5. Throughout the LRDP planning process, students and other community members have asked the Sustainability Office about the California Environmental Quality Act (CEQA) and the Environmental Impact Report (EIR) for the LRDP, and transparency around the process. Could share more information about how CEQA and the EIR process work in relation to our campus?
Because an LRDP affects an area’s physical environment, an evaluation of its impacts is required by CEQA. In fact, every project or plan on our campus undergoes environmental review under CEQA. When a project or plan has the potential for significant impacts, an Environmental Impact Report (EIR) is required. In addition to preventing or minimizing damage to the environment through development of mitigation measures and monitoring, the California Environmental Quality Act serves to disclose to the public the significant environmental effects of a proposed project and enhance public participation in the environmental review process through scoping meetings, public notices, public review, and hearings. State and local public agencies must comply with CEQA before making a discretionary approval of a project.
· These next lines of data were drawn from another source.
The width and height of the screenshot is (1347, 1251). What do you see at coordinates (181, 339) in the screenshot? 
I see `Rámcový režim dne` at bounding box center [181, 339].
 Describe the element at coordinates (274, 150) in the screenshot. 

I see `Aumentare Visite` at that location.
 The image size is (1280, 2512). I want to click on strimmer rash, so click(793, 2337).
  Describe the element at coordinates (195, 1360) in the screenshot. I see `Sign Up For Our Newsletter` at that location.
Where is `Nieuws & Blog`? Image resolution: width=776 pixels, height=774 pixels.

For the LRDP, we held about nine open forums during the planning process for broader feedback. That early feedback influenced the final land use plan. Once the LRDP EIR Notice of Preparation was released, we held scoping meetings in March and April 2020, where the public provided comments describing the environmental effects they would like to see analyzed. When the Draft EIR was released in January 2021, we provided a longer review period for comments, and held public hearings describing the impacts and alternatives. We received over a thousand comments on the Draft EIR; these were responded to in the Final EIR. All of this information is on the 2021 LRDP website.

6. Is there anything else about the work you do that you would like to share?
It’s a privilege to be able to work on our spectacular campus! I work with amazing people – from our students and faculty to our staff. I really enjoy the collaboration required in what I do, and am always learning from the people I work with and the challenges we encounter as we think about stewarding our campus environment.

In particular, Senior Environmental Planner Erika Carpenter, Senior Physical Planner Oxo Slayer and GIS Analyst Parker Welch are my colleagues in the planning department on campus and have been instrumental partners in the development of the LRDP and ongoing planning efforts.

7. Lastly , what do you do for fun outside of work?
I like to be outdoors, running, cycling, hiking, swimming, skiing. I like to travel, read, bake, and hang out with family and friends.